**Material for this task**:
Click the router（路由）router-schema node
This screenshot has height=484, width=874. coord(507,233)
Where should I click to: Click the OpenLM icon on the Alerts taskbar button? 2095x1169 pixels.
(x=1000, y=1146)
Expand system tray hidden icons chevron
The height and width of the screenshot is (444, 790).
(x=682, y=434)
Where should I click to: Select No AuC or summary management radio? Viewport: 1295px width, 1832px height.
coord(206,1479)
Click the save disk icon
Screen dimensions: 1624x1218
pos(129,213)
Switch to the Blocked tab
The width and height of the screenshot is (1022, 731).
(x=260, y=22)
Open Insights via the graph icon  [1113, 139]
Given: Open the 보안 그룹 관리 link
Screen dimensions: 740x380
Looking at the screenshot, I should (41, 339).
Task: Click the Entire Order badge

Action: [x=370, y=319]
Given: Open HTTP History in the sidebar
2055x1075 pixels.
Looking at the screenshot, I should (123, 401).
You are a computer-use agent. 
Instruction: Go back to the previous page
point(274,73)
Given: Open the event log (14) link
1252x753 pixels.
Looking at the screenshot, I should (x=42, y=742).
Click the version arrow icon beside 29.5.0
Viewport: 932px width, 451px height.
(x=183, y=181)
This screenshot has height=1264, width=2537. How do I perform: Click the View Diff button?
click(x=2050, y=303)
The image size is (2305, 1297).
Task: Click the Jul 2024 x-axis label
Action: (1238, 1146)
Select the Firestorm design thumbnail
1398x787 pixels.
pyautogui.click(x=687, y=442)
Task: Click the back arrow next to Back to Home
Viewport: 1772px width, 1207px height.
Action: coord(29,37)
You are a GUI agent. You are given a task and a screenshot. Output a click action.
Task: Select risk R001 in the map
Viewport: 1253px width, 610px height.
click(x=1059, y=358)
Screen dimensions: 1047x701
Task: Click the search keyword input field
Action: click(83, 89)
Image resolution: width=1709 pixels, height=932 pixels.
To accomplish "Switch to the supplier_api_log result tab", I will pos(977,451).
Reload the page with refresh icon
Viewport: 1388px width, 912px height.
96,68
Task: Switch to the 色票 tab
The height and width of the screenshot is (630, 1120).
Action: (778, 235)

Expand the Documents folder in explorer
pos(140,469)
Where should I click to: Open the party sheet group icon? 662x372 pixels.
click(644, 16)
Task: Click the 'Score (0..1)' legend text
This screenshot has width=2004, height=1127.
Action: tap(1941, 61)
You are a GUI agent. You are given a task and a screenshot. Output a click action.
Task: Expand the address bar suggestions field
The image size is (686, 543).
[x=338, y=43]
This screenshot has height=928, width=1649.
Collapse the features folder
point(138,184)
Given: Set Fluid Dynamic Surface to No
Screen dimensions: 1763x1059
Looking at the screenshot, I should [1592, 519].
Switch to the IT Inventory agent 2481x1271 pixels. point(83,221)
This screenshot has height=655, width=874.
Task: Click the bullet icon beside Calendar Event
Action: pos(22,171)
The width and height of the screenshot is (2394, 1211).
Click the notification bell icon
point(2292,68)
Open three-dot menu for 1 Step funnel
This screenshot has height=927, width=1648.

**Task to complete**: Wherever the string "link" appears in the entries, copy that line.

**Exercise response**:
Given: Open the 보안 그룹 관리 link
Given: Open the event log (14) link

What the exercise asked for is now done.